(Your task): Put the records from the line containing "This screenshot has width=600, height=996." through the line containing "coord(191,423)" into a two-column CSV with the headers instruction and location. Each request gets one row, with its text and its answer in separate quoted fields and line breaks replaced by spaces.

(Task input):
** Start **

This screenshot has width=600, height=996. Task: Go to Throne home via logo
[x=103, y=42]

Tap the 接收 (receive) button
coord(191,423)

** End **
** Start **

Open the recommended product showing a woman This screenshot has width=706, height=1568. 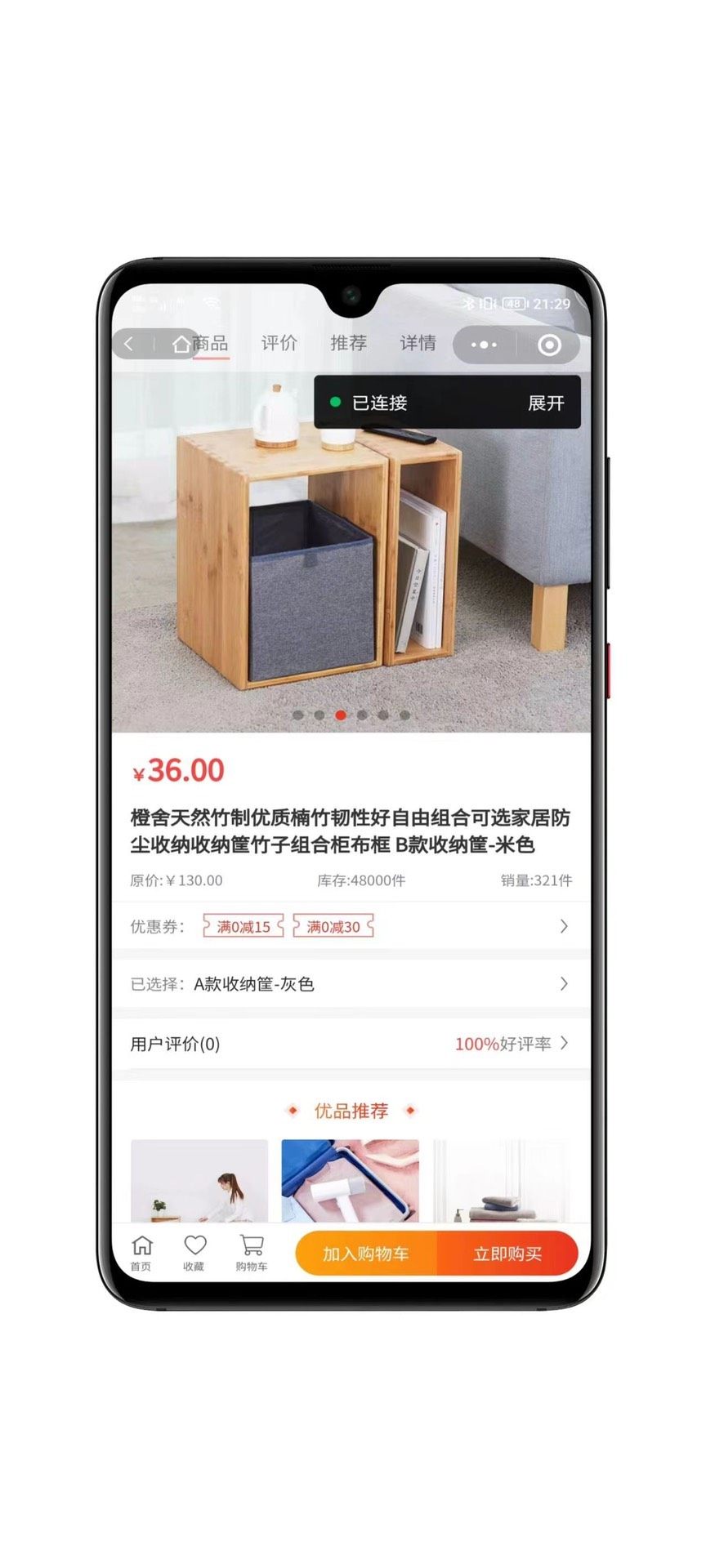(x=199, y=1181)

** End **

(The answer):
instruction,location
"This screenshot has width=600, height=996. Task: Go to Throne home via logo","[x=103, y=42]"
"Tap the 接收 (receive) button","coord(191,423)"